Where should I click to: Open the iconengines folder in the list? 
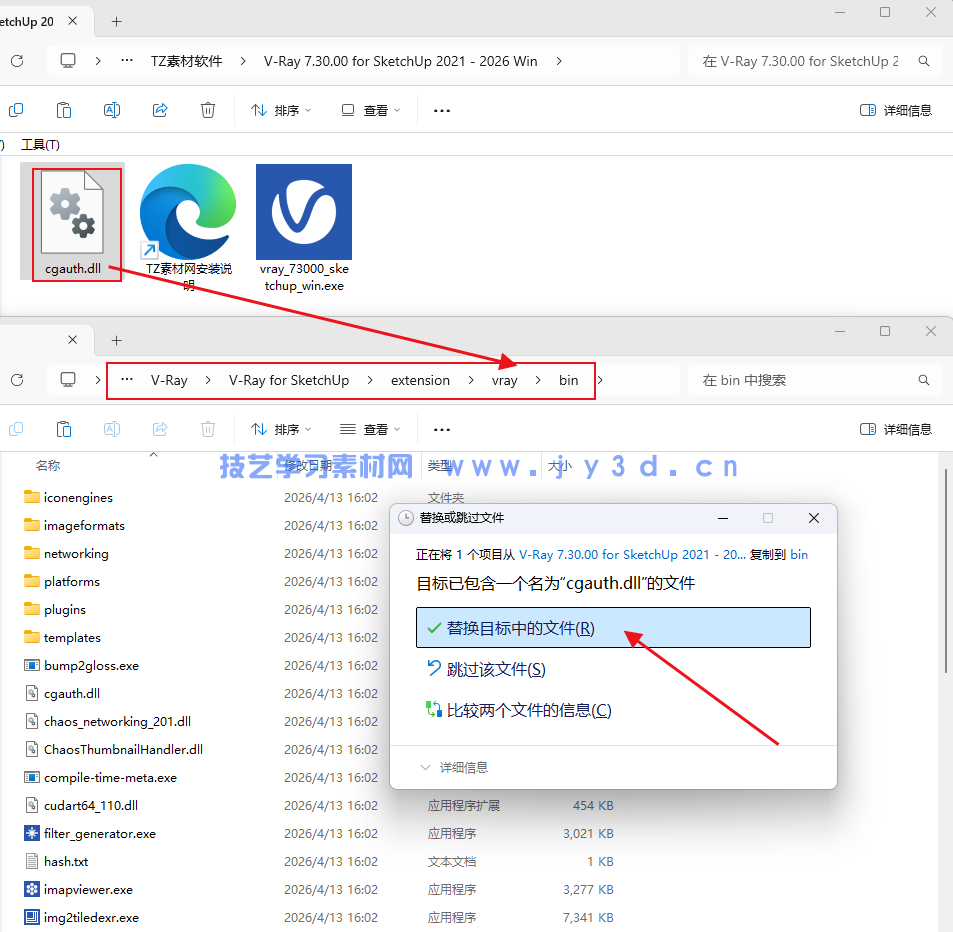point(77,497)
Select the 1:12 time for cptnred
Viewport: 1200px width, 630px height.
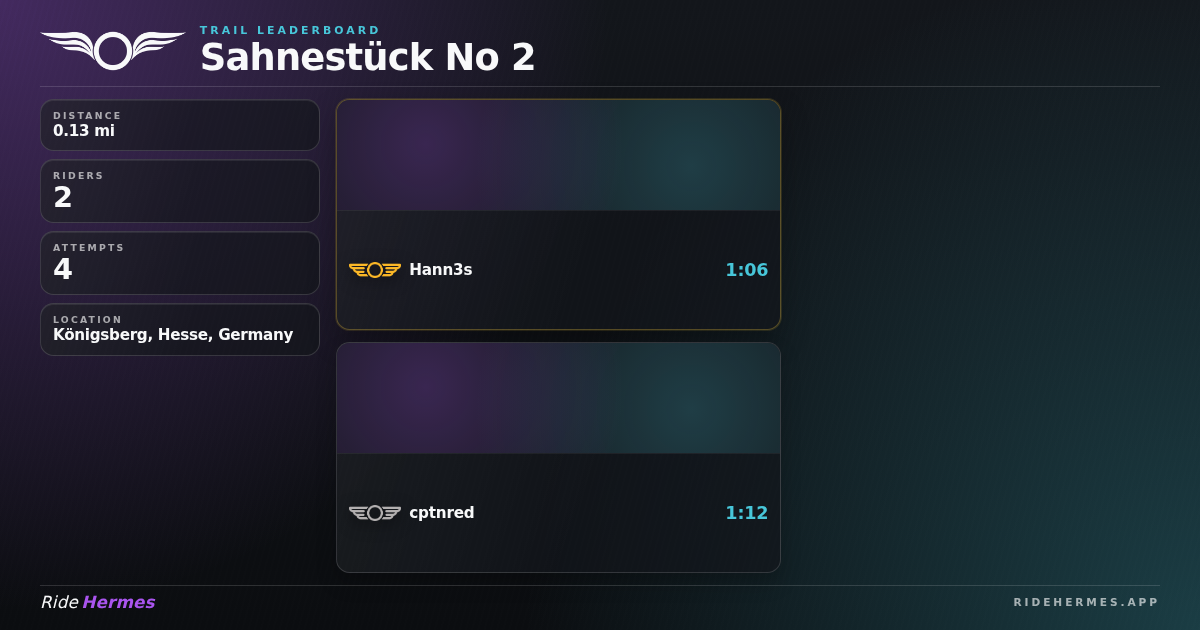[747, 513]
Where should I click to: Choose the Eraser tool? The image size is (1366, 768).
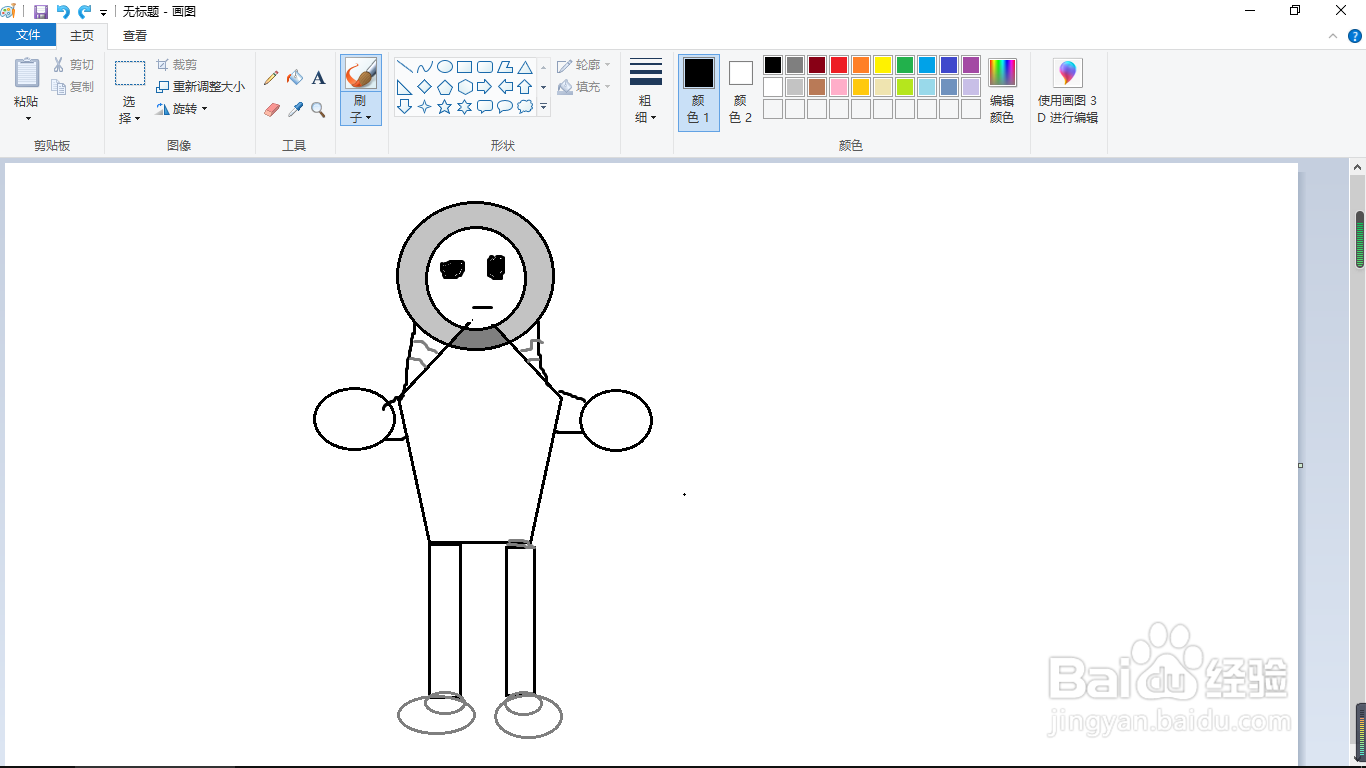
= = = = = = =
▶ What to work on
Pictures do not belong in the copy; repeat the rest of the listing exactly.

▶ Written reply
Where should I click to: Open the iconengines folder in the list? 
point(77,497)
Select the 1:12 time for cptnred
Viewport: 1200px width, 630px height.
[747, 513]
Where should I click to: Choose the Eraser tool? The image size is (1366, 768).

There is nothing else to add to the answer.